L’inverno è alle porte e le stime sull’andamento futuro delle infezioni non sono affatto confortanti. Lo spettro di una “twindemic” – cioè di due epidemie, influenza e Covid-19 che si presentano contemporaneamente – ci preoccupa. Nessuno può prevedere cosa accadrà quando l’influenza incontrerà il Covid-19, ma dobbiamo essere preparati.  Richard Webby, virologo presso il St. Jude Children’s Research Hospital di Memphis, Tennessee, ha ipotizzato che – quando emerge – un nuovo ceppo influenzale pandemico, ne spinge fuori un altro. Ad esempio, quando è emerso il ceppo pandemico influenzale H1N1 del 2009, un altro ceppo influenzale H1N1 che era in circolazione dal 1977 è scomparso. SARS-CoV-2 e l’influenza competeranno per l’infezione da parte degli ospiti? Non abbiamo una risposta certa al momento.
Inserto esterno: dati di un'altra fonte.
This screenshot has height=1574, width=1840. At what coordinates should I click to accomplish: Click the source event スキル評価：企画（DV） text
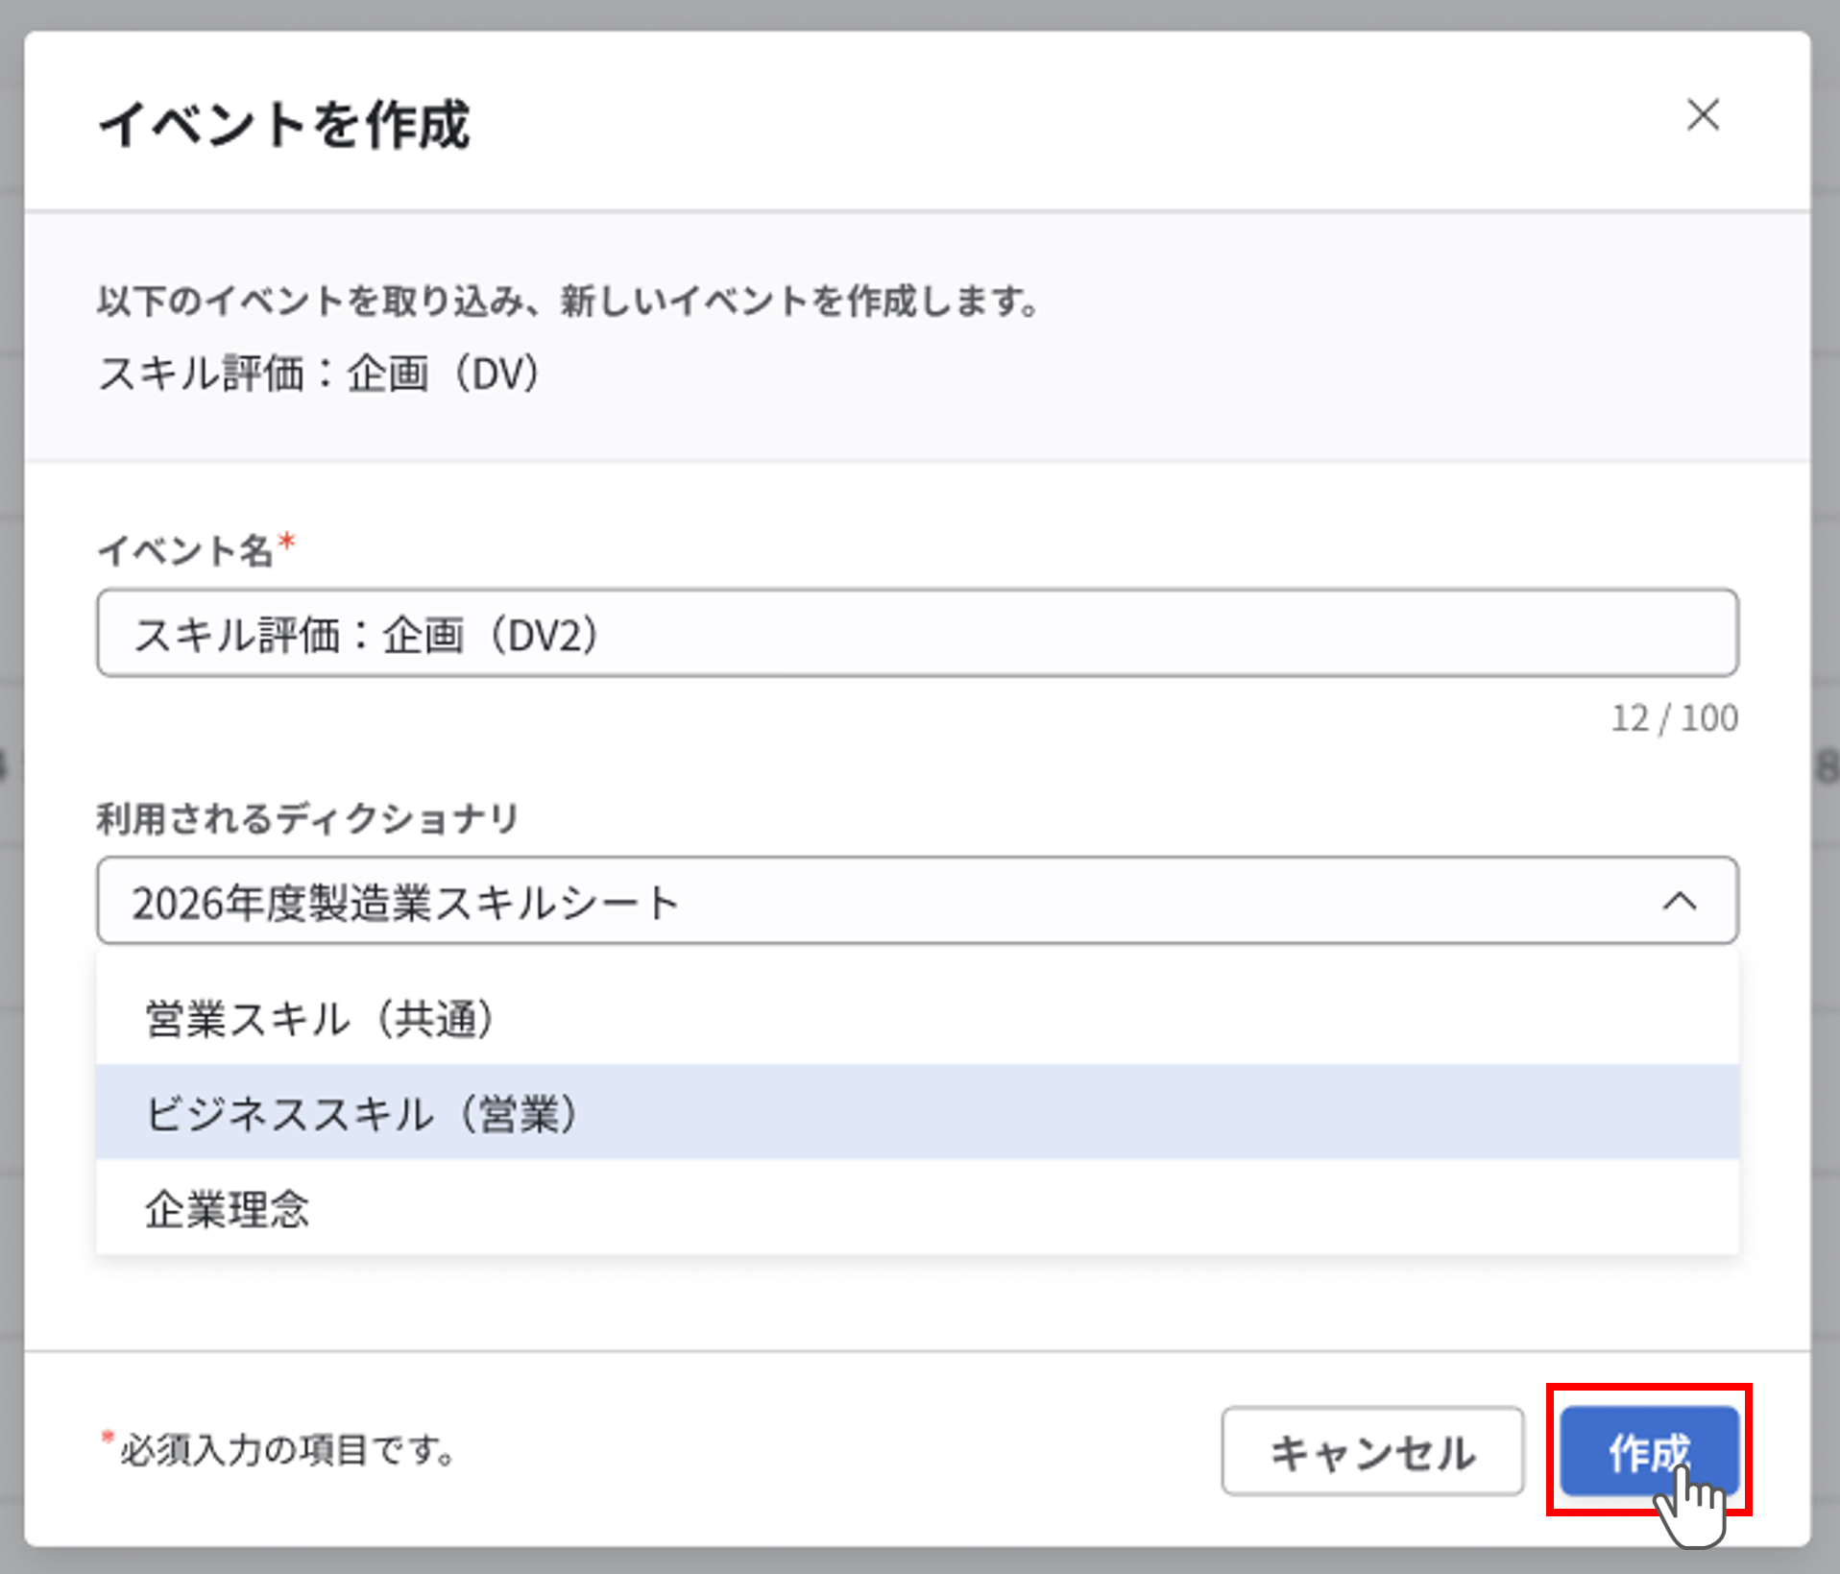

Nelle competizioni virali per l’ospite a volte vincono entrambi i virus, infettando una persona allo stesso tempo. Le coinfezioni da SARS-CoV-2 e influenza saranno probabilmente rare. Un’analisi suggerisce che solo il 3% circa dei pazienti Covid-19 sia stato contemporaneamente infettato da un altro virus. Questo perché le infezioni virali tendono ad attivare i sensori specifici del sistema immunitario innato, che lasciano in uno stato di allarme le nostre cellule consentendo di alzare gli scudi per scongiurare eventuali intrusi successivi. Infatti è dimostrato che i vaccini contro la tubercolosi, il morbillo o la poliomielite – che contengono virus o batteri vivi indeboliti – potrebbero fornire una certa misura di protezione contro Covid-19 rafforzando generalmente il sistema immunitario. I vaccini antinfluenzali iniettati sono generalmente realizzati con virus uccisi e non offrono la stessa protezione antivirus generalizzata dei vaccini vivi. Ma è opportuno, come suggerito dalle organizzazioni mondiali della sanità pubblica, sollecitare le persone a vaccinarsi per l’influenza, in modo da ridurre la possibilità di essere infettati da entrambi i virus sperando di scongiurare una brutta stagione influenzale.

Per tutte queste ragioni, è necessario pensare in modo più globale: responsabilità dell’individuo nei comportamenti precauzionali, indicazioni coerenti e razionali, cooperazione tra Enti e istituzioni, circolazione di conoscenze e applicazioni immediate di queste nella pratica clinica. Oltre a ciò, è necessario ed urgente anche attivare subito lo screening per gli anticorpi anti-interferone che possono e devono essere sviluppati rapidamente. In molti modi si può aiutare la ricerca, e contribuire a far sì che in tempi ragionevolmente brevi il frutto degli studi di laboratorio si traduca in pratiche concrete per la salute pubblica. Un dialogo aperto, costruttivo e competente, ad esempio, stimola il lavoro di molti, tiene a bada l’influenza tossica delle fake news e la conseguente “ignoranza isterica” cui troppo spesso si assiste. Quella contro il virus SARS-CoV-2 è una battaglia che l’umanità può vincere. Le tante risposte che cerchiamo possono essere trovate. Basta cercarle, bene, e a fondo.